Cheng laughed. “We go on being students, but with a difference. We will have time for our work now.”

“You will not stop being political, though.”

“No,” he said.

Then Wu said, “No. For many of the students this is the end of the shouting. For Cheng and me it may not be. We are more interested in what is done than in who does it.”

“Then you will remain of the political opposition.”

“No,” he said, “or at least I hope not. I will not oppose improvement, and this will be an improvement. When it stops improving I will oppose it again.”

“Then you will not join them.”

“Yes. I will.” He was emphatic. “I will not promise them eternal devotion. But I will be with them.” He gestured. “It is not yet a matter of politics for us. It is a matter of improvement.”

“And you will work.”

“Of course. Many of us will work for the doctrines. But I will work for two things: a living standard, and order. When we have them both, there will be time to criticize and to worry about what people call freedom. Until we have them both, the country will remain helpless.”

“And the Russians?”

“I do not know,” he said. “I would not like to see them controlling the country. But they will not. There will be time later to worry about that. Look.” He pointed north. “We have time now only for that.” In his pause they listened again for the bursts. “When we have order and food we will have time to think of other things. After tomorrow we will all be working for order and food. So I will work and my people will work. And when they stop giving us the order and food that we earn, I will turn against them and my people will turn against them. And when we have enough order and food we will not need a political party. We will control the country ourselves, all of us.”
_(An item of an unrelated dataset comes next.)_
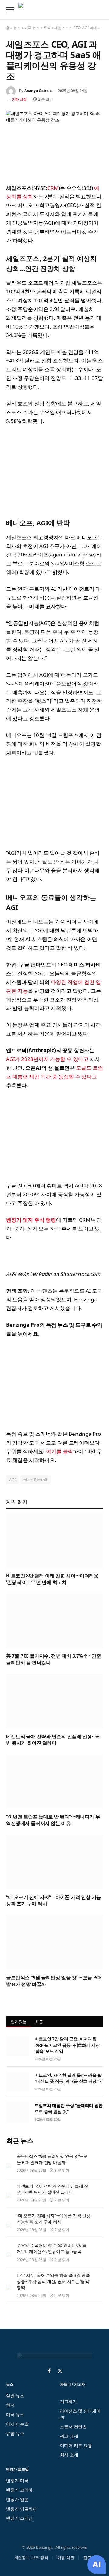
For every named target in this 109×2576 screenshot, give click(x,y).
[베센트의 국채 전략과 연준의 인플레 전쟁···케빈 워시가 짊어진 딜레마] (54, 1701)
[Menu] (10, 10)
“He is right,” Cheng said quietly. “We will work. Many will work blindly and many will work alertly. But whatever the party calls itself, it cannot stop the people. The government that is dying is dying because it left the people and set itself up apart from them and had nothing further to do with them except to suppress them when they were in the way. The government that will be here tomorrow will be here because it is of the people and the people are of it. That is the difference, and that will continue to be the difference.”

Each of them thought his own thoughts for a moment, and then their faces swung back to the north again. Li-ling pressed his arm, and they watched the north in silence.

Later she touched his sleeve. “We will go back,” she said. They stood up and looked once more at the southward-moving lights, and then turned and climbed down the rockpile.

Li-ling and he walked slowly behind the others. When they passed the observatory he saw that she looked grave and calm. She knew that he was watching her; she turned her face to him and said, “I have been thinking about my father.”

He nodded. “I thought of him myself, when we heard about the airfield.”

“I suppose he is gone,” she said.

“I suppose he is.”

“Although he may have waited, hoping.” She pressed his arm again as they walked on. She said, “He was not one of us. I am not sorry that he has gone.”

“That night,” he said. “That night when we quarreled. You were right in a way. I did not know then. I think I am beginning to see it now.”

“Good,” she said. “But I am still not sorry that he has gone.”

They stopped and he took her face in his hands. “Are you really not sorry?” The breeze stirred her hair.

“Really,” she said. “I will live without him.” She waited and glanced away and said, “Something has happened to me because of you, and it has happened too well and too completely.” She looked again at him. “I can live without him. I do not need him. I am of myself, now, and strong. And I do not want you to go from me, ever, but I know that I could live even without you.” She looked bitter and happy. “You have done this to me.”